Laccase Gene Expression in Arabidopsis Floral Stems (Plants Grown under Long-Day Conditions). RT-PCR expression profiles of eight laccase genes expressed in the inflorescence stem at eight different growth stages of Arabidopsis. Expression was normalized against the housekeeping β-TUBULIN (β-TUB) gene. Two signals were obtained for LAC6, corresponding to alternative splicing events. Growth stages, according to Boyes et al. (2001), are indicated at the top.

Figure 2.

Characterization of Laccase T-DNA Insertion Mutants (Grown in Long-Day Conditions). (A) Schematic diagram of the T-DNA insertion in lac4-1, lac4-2, and lac17 mutants. The positions of primers used for genotyping lac4-1 and lac4-2 and for quantitative PCR are indicated by 1, 2, and q, respectively. (B) Confirmation of the downregulation of laccase transcripts by RT-PCR. Lane 1, expression of the β-tubulin gene (housekeeping gene); lane 2, LAC4 expression; lane 3, LAC17 expression; lane M, 1 kb + ladder (Invitrogen). (C) Immunoblot analysis with an antibody against Arabidopsis LAC17. The molecular mass of Arabidopsis LAC17 is indicated by an arrow at 75 kD. (D) Quantification of laccase activity in partially purified protein extracts, with ABTS as the substrate. Data represent means ± sd (n = 3).

Figure 3.

Phenotype of Laccase Mutants. (A) Plants grown in the growth chamber (long-day conditions: no phenotype was observed). (B) Plants grown in the growth chamber (continuous light: lac4-2 lac17 displayed a semidwarf phenotype). (C) to (H) Wiesner staining of stem cross sections from plants grown under continuous light. The black arrows show collapsed xylem, and the red arrow shows hypolignified fibers.
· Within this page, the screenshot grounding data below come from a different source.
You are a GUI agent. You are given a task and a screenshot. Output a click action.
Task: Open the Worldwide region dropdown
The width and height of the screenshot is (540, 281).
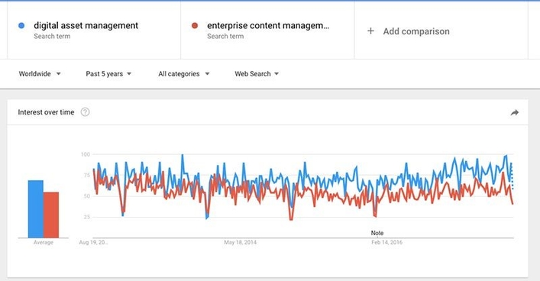coord(40,74)
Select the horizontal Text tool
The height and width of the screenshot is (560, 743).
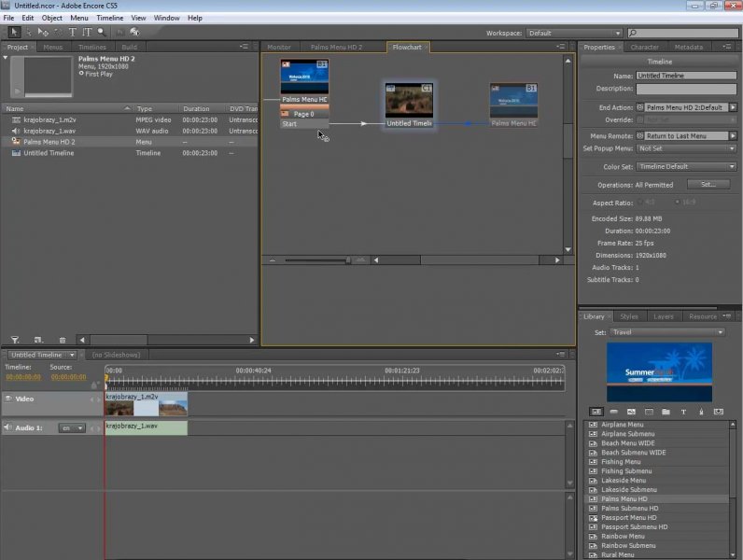point(73,32)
Bars = 100 μm. (I) and (J) Maüle staining of stem cross sections from wild-type and lac4-2 lac17 plants grown under continuous light. Bars = 100 μm.

Figure 4.

Analyses of Soluble Phenolic Compounds Extracted from the Stems of lac4-1, lac4-2, lac17, lac4-1 lac17, and lac4-2 lac17 Mutants (Grown in Long-Day Conditions). Data are mean values from three to nine biological replicates. Error bars indicate sd (n = 3 to 9). All results are expressed as percentages of wild-type levels (arbitrarily set at 100). SmB, sinapoyl malate in the basal part of stems; SmU, sinapoyl malate in the upper part of stems; F-Glc B, flavonol glycosides in the basal part of stems; F-Glc U, flavonol glycosides in the upper part of stems.

Figure 5.

Localization of Laccase Transcripts in Inflorescence Stem Cross Sections of GUS Promoter Fusion Lines (from Plants Grown under Long-Day Conditions). (A) Expression profile of the 2-kb ProLAC4:GUS. (B) Expression profile of the 2-kb ProLAC17:GUS. fi, fibers; vb, vascular bundle; c, cambium. Bars = 100 μm.

Figure 6.

Complementation of lac17 with Various Constructs. The effectiveness of the complementation was tested by thioacidolysis of mature stems (from plants grown under long-day conditions), assuming that lac17 mutants had stem lignins with a higher S/G thioacidolysis ratio. (A) Schematic diagram of the Gateway constructs used for lac17 complementation. (B) Impact of lac17 complementation by the endogenous promoter and genomic sequence of LAC17 without the 3′ UTR (ProLAC17:LAC17g - 3′) on the S/G ratio. (C) Impact of lac17 complementation by the endogenous promoter and genomic sequence of LAC17 with the 3′ UTR (ProLAC17:LAC17g + 3′) on the S/G ratio. The arrows indicate two lines selected for further lignin content determination on their pooled extract-free stems (lac17c17 +3′ 1; Table 6); the stems of the other two lines were pooled as lac17c17 +3′ 2 (lac17c17 +3′ 2; Table 6).